From 58dc802ce276de1d79131eea5b069157b0467fe9 Mon Sep 17 00:00:00 2001
From: Fiora <fioraaeterna@gmail.com>
Date: Sun, 24 Aug 2014 11:09:10 -0700
Subject: [PATCH 02/13] JIT64: optimize multiplication by immediate constants

Factor out common code and handle a few more common cases.
---
 Source/Core/Core/PowerPC/Jit64/Jit.h          |   2 +
 .../Core/Core/PowerPC/Jit64/Jit_Integer.cpp   | 140 ++++++++----------
 2 files changed, 63 insertions(+), 79 deletions(-)

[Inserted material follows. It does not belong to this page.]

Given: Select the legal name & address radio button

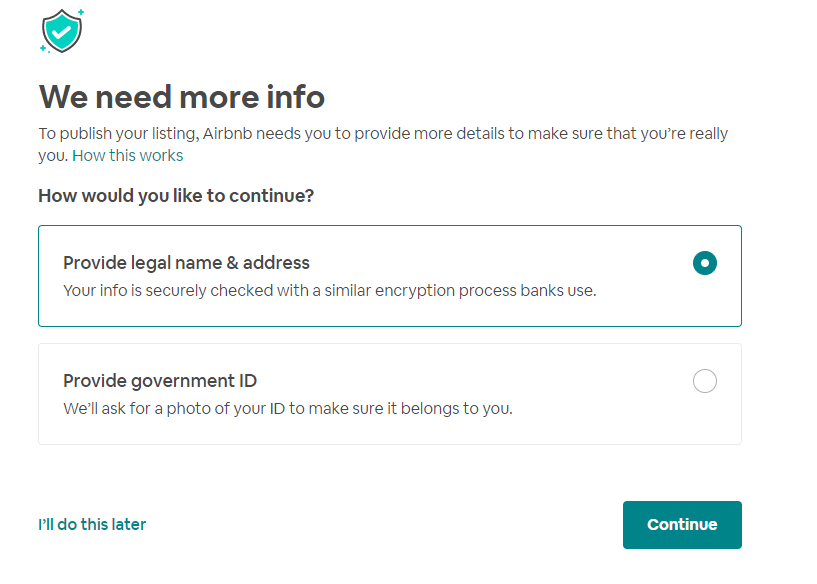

diff --git a/Source/Core/Core/PowerPC/Jit64/Jit.h b/Source/Core/Core/PowerPC/Jit64/Jit.h
index 5a515f1f81..47316f7944 100644
--- a/Source/Core/Core/PowerPC/Jit64/Jit.h
+++ b/Source/Core/Core/PowerPC/Jit64/Jit.h
@@ -118,6 +118,8 @@ public:
 	Gen::FixupBranch JumpIfCRFieldBit(int field, int bit, bool jump_if_set = true);
 	void SetFPRFIfNeeded(UGeckoInstruction inst, Gen::X64Reg xmm);
 
+	void MultiplyImmediate(u32 imm, int a, int d, bool overflow);
+
 	void tri_op(int d, int a, int b, bool reversible, void (Gen::XEmitter::*op)(Gen::X64Reg, Gen::OpArg), UGeckoInstruction inst, bool roundRHS = false);
 	typedef u32 (*Operation)(u32 a, u32 b);
 	void regimmop(int d, int a, bool binary, u32 value, Operation doop, void (Gen::XEmitter::*op)(int, const Gen::OpArg&, const Gen::OpArg&), bool Rc = false, bool carry = false);
diff --git a/Source/Core/Core/PowerPC/Jit64/Jit_Integer.cpp b/Source/Core/Core/PowerPC/Jit64/Jit_Integer.cpp
index ad30883018..f805a93279 100644
--- a/Source/Core/Core/PowerPC/Jit64/Jit_Integer.cpp
+++ b/Source/Core/Core/PowerPC/Jit64/Jit_Integer.cpp
@@ -5,6 +5,7 @@
 #include <limits>
 #include <vector>
 
+#include "Common/MathUtil.h"
 #include "Core/PowerPC/Jit64/Jit.h"
 #include "Core/PowerPC/Jit64/JitAsm.h"
 #include "Core/PowerPC/Jit64/JitRegCache.h"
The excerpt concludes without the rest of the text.